Die französische Präsidentschaft der EU

Unser Kollege Olivier Védrine erläutert, welche Hoffnungen sich in der Ukraine (und anderswo) mit der französischen Prâsidentschaft der EU verbinden.

Mit der französischen Präsidentschaft der EU verbinden sich in der Ukraine viele Hoffnungen. Foto: Yann caradec from Paris, France / Wikimedia Commons / CC-BY-SA 2.0

(Olivier Védrine) – Frankreich hat am 1. Januar 2022 turnusmäßig die Präsidentschaft des Europäischen Rats übernommen. 13 Jahre nach der letzten französischen Präsidentschaft übt Paris diese Funktion erneut für sechs Monate aus. Der Eiffelturm und der Elysee-Palast sind gleichzeitig im europäischen Blau angestrahlt. Dutzende weitere, emblematische Monumente, werden ebenfalls in ganz Frankreich in der ersten Woche dieser Präsidentschaft in Blau angestrahlt.

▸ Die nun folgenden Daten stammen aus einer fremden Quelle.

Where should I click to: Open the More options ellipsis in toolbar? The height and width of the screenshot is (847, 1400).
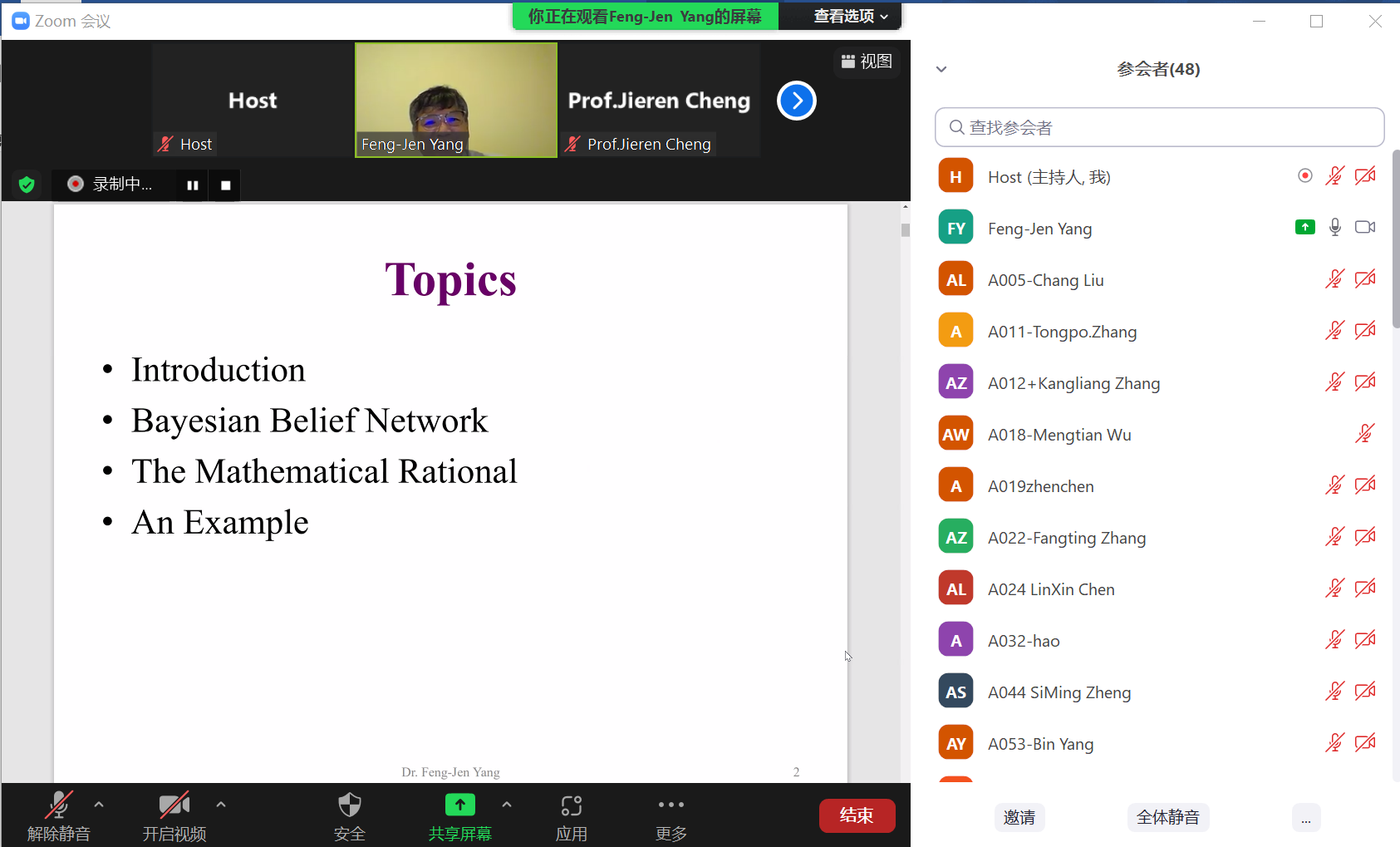point(671,805)
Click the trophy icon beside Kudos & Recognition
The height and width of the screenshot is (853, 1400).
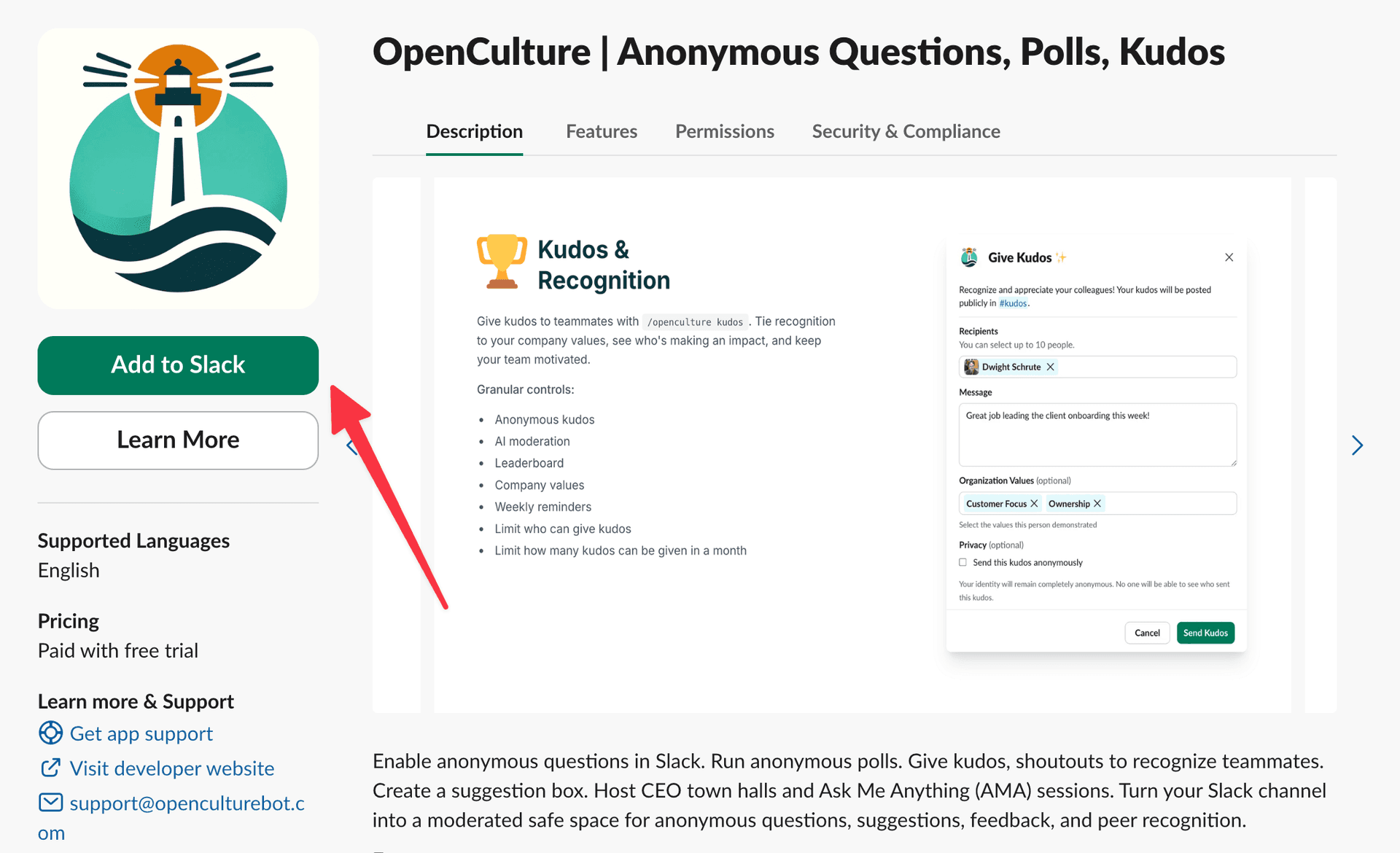tap(500, 262)
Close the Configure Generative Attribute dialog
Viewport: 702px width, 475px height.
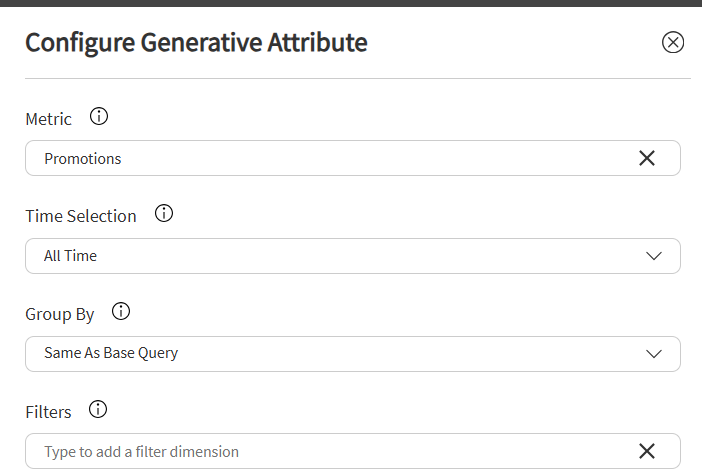(x=672, y=43)
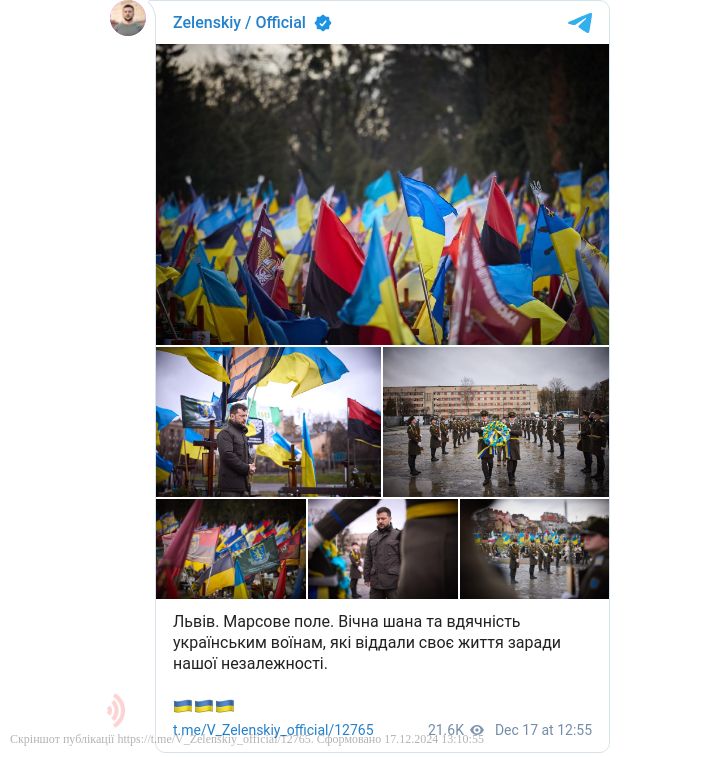Open the Zelenskiy profile avatar

128,18
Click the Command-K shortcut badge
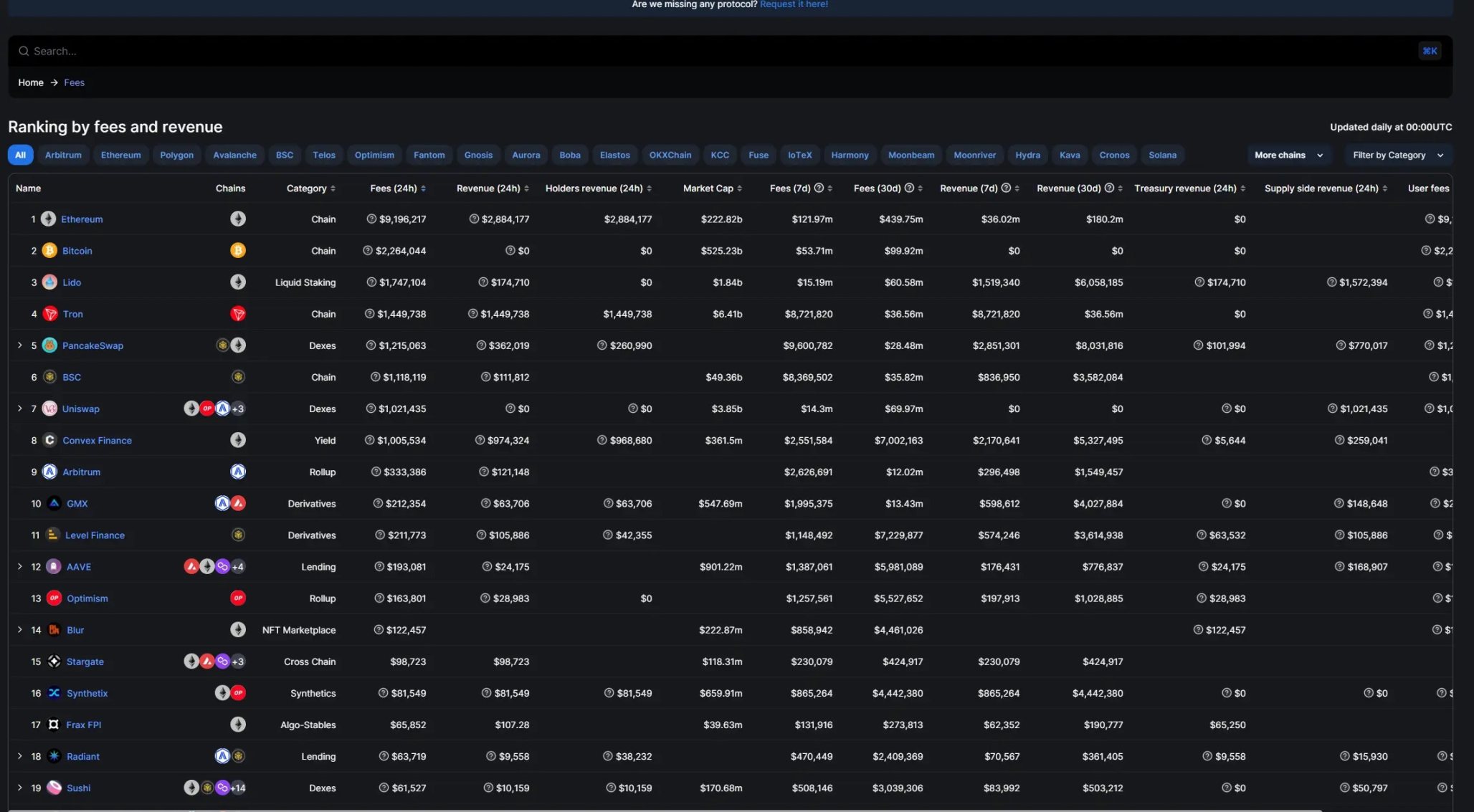Image resolution: width=1474 pixels, height=812 pixels. (x=1430, y=51)
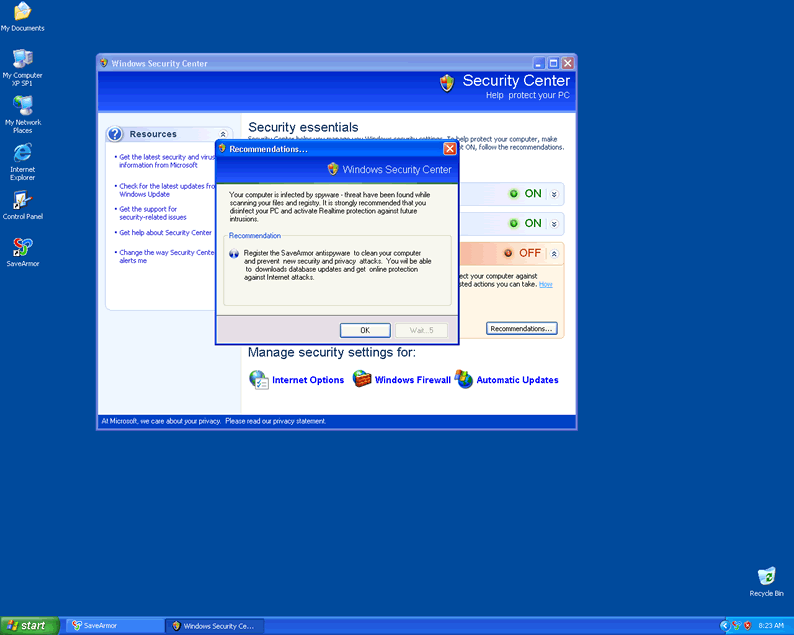Image resolution: width=794 pixels, height=635 pixels.
Task: Open Automatic Updates settings link
Action: (517, 380)
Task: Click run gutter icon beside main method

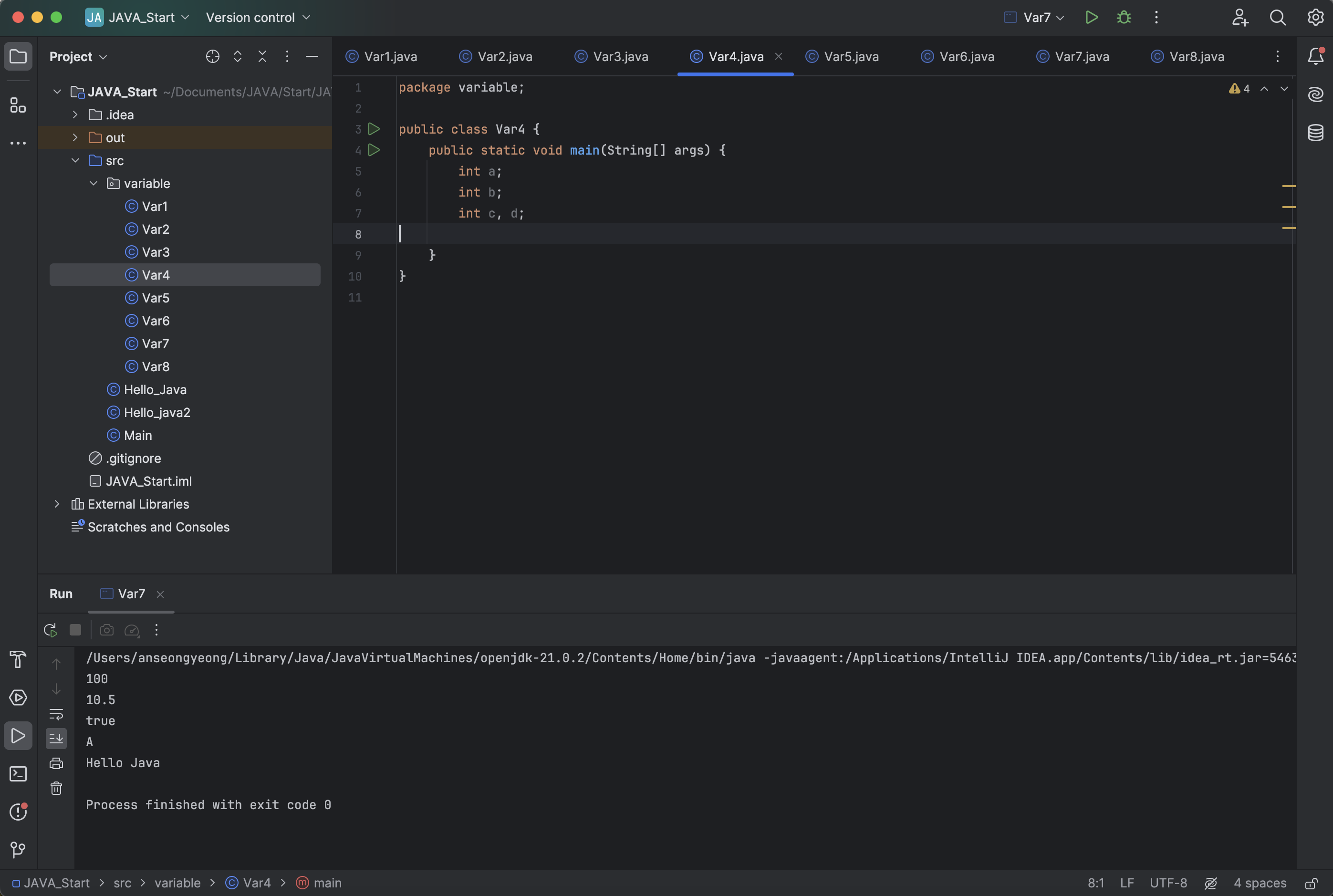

Emmanuel Macron hatte am 9. Dezember 2021 seine Prioritäten für die französische Präsidentschaft der EU verkündet. Diese Funktion erlaubt eine gewisse Einflussnahme auf die Orientierungen der EU, auch, wenn dieser Handlungsrahmen eng eingegrenzt ist. Die Präsidentschaft der EU unter Nicolas Sarkozy in der zweiten Jahreshälfte 2008 fand unter einem ganz anderen Organigramm statt, das seit Inkrafttreten des Lissabon-Vertrags im folgenden Jahr stark verändert wurde. Als der französische Präsident am Donnerstag, den 9. Dezember 2021 bei einer Pressekonferenz im Elysee-Palast seine Prioritäten für diese Präsidentschaft verkündete, standen diese unter der Überschrift: „Neustart, Kraft, Zugehörigkeit“. Frankreich hat sich drei Hauptprojekte für seine Präsidentschaft definiert: Einführung eines Mindestlohns in der ganzen EU, die Regulierung der Giganten der digitalen Welt und die Einführung einer CO2-Steuer für nach Europa importierte Waren, in Abhängigkeit von deren Umweltbilanz.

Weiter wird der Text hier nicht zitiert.